- **Work task**: A stretch of the entries below is to be set down exactly, running from the line with "Screen dimensions: 1000x620" through the line with "Task: Open the translate page icon", both included, and no other line.

==== Information

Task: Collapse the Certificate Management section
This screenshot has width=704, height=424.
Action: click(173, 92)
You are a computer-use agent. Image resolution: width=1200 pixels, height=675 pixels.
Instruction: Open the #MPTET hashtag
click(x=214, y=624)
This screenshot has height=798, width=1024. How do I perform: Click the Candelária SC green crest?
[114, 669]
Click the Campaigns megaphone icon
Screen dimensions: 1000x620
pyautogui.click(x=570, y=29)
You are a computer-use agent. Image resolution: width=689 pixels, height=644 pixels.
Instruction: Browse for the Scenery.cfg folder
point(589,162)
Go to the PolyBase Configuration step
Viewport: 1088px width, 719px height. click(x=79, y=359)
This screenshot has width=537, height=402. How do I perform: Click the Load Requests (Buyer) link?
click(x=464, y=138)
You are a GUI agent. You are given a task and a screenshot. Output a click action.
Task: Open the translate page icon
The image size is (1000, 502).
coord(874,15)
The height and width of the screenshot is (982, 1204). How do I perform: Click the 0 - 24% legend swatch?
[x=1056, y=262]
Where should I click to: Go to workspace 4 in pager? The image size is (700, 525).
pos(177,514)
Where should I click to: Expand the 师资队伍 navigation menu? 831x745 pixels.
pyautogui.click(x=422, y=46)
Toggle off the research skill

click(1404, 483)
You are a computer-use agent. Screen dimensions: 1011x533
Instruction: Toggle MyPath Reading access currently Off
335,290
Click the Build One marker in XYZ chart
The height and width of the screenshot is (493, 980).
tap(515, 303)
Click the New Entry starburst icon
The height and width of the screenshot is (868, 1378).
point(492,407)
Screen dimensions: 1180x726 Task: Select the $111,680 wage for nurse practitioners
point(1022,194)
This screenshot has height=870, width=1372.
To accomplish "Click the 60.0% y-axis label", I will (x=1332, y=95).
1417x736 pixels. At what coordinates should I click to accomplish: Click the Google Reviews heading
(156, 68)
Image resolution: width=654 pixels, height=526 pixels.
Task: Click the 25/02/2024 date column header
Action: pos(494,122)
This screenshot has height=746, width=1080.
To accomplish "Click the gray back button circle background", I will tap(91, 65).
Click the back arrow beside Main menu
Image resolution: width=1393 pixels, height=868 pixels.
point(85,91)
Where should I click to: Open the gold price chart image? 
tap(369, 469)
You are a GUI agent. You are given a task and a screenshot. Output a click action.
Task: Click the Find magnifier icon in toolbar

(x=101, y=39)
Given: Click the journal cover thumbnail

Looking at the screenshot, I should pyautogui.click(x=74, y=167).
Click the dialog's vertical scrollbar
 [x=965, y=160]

========

- **Response**:
Screen dimensions: 1000x620
pyautogui.click(x=570, y=29)
You are a computer-use agent. Image resolution: width=689 pixels, height=644 pixels.
Instruction: Browse for the Scenery.cfg folder
point(589,162)
Go to the PolyBase Configuration step
Viewport: 1088px width, 719px height. click(x=79, y=359)
This screenshot has width=537, height=402. How do I perform: Click the Load Requests (Buyer) link?
click(x=464, y=138)
You are a GUI agent. You are given a task and a screenshot. Output a click action.
Task: Open the translate page icon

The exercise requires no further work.